◆ Textauszug ◆
= = = = =

Was für eine maßlose Angeberei! Was für ein Möchtegernwissen (die Nerds krümmen sich schon vor Lachen, weil sie meine heiße Luft durchschauen)!

Ich schreibe das wirklich nur so großkotzig dahin, um mir selbst Mut zu machen. Denn eigentlich weiß ich noch nicht mal, wie ich die nächsten vier Kapitel schaffen soll, ohne über der Klickerei einzuschlafen. Ein neues Cover brauche ich dann ja auch noch. Tut euch das nicht an, Leute. Es macht nämlich süchtig. Verdammt süchtig. Und ganz schlimm: Es bringt tatsächlich Geld ein. Vor allem aber ist es so witzig wie die ersten Websites, als das Internet noch laufen lernte. Ich hatte damals auch eine, in der ich irgendwann die Listenpunkte durch dreidimensional scheinende, sich drehende Kugeln ersetzte, jeden Absatz durch güldene keltisch gestylte Linien trennte. Hach, was war das aufregend, als man den ersten Lauftext einbauen konnte und Blinkerglimmernervkram! In ein paar Jahren werde ich über meine ersten E-Books genauso lachen.

= = = = =

◆ Aufgabenstellung ◆
1/ Womit wurden laut dem Textauszug über E-Books auf der ersten eigenen Website die Listenpunkte ersetzt?
2/ Führe den Textauszug über E-Books im selben Ton nach seinem letzten Satz fort.

◆ Inhalt des Datensatzes ◆
= = = = =

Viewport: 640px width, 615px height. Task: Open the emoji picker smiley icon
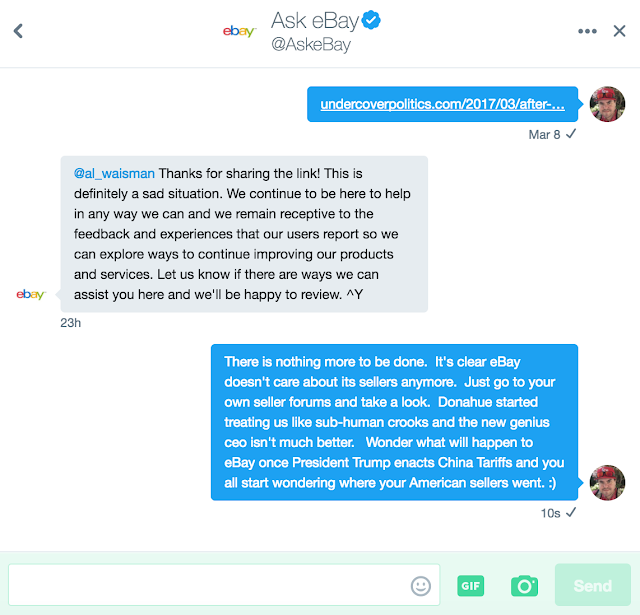pyautogui.click(x=420, y=586)
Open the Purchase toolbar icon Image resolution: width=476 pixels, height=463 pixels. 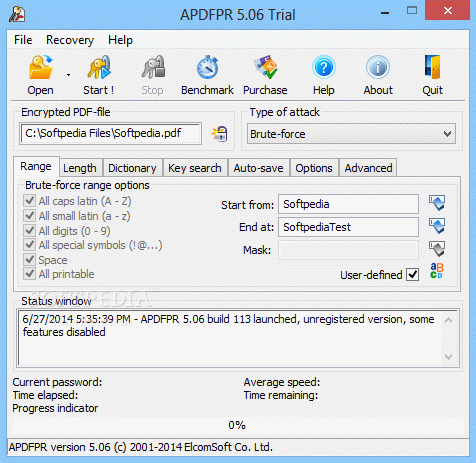tap(265, 68)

= = = = =

◆ Antworten der Reihe ◆
1/ Mit dreidimensional scheinenden, sich drehenden Kugeln.

2/
21. März 2012

Beruf oder Hobby?

Im Januar hatte ich für eine Speedübersetzung ein traumhaft schönes Gartenbuch vor mir liegen. Eine wunderbare Arbeit in jenem langen Winter, zumal ich ja selbst solche Bücher geradezu sammle. Wenn sich Arbeit und Hobby jedoch derart annähern, kann es auch verdammt gefährlich werden! Ich habe nämlich gestern etwas vom Übersetzungshonorar in die Gärtnerei geschafft ...

Erst mal mit den robusten Frühblühern anfangen: Blaukissen, Stiefmütterchen, Bellis (c) PvC


Die Ranunkeln möchten in Vogesennächten derzeit noch drinnen übernachten (c) PvC


Der erste selbstgepflückte Strauß als Belohnung fürs Graben (c) PvC

16. März 2012

Ja, was denn nun?

Veränderungen in der Verlagslandschaft sind Thema bei der Leipziger Buchmesse. Der Stoff eignet sich hervorragend zum Streiten - was immer ein Zeichen dafür ist, dass sich lebendige Umbrüche abzeichnen.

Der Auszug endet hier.